Where we work San Diego Region Regional Transportation Plan

The San Diego Association of Governments (SANDAG) is the metropolitan planning organization for the 18 cities in San Diego County and the county government. SANDAG makes strategic plans and provides information on a broad range of topics pertinent to the region's quality of life.

SANDAG has developed a number of plans and strategies that relate to Climate Change, including the 2009 Regional Energy Strategy, the 2010 Climate Action Strategy and the 2050 Regional Transportation Plan.

SANDAG became the first of California’s 18 metropolitan planning organizations to complete a Sustainable Communities Strategy in its Regional Transportation Plan in accordance with the requirements of SB375. SANDAG adopted the Regional Transportation Plan and Sustainable Communities Strategy, despite the warning from California Attorney General Kamala Harris that the Regional Transportation Plan “does not deliver GHG (green house gas) reductions that are sustainable in the long term… and may …preclude any realistic possibility of meeting the Executive Order’s goal of an 80% reduction in GHG emissions.”

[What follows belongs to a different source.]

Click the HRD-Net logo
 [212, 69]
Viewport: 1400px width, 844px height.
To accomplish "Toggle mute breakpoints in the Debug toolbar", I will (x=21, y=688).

Environmental Health Coalition Opposes the SANDAG Plan

The plan will worsen health risks in communities that already suffer from disproportionate levels of pollution.

  • The plan contains no public health analysis of increased pollution in low-income communities of color.
  • The plan prioritizes highway expansions and defers investment in transit projects for 20 years.
  • The strategy promotes urban sprawl, will increase greenhouse gas emissions and worsen traffic congestion.
  • The plan will allow particulate air pollution - the type of pollution most linked to respiratory ailments - to increase, causing serious health consequences.

You can read UT San Diego's editorial in favor of the plan and our response.

The Cleveland National Forest Foundation and the Center for Biological Diversity filed a lawsuit challenging the flawed 2050 Regional Transportation Plan, and the California Attorney General joined.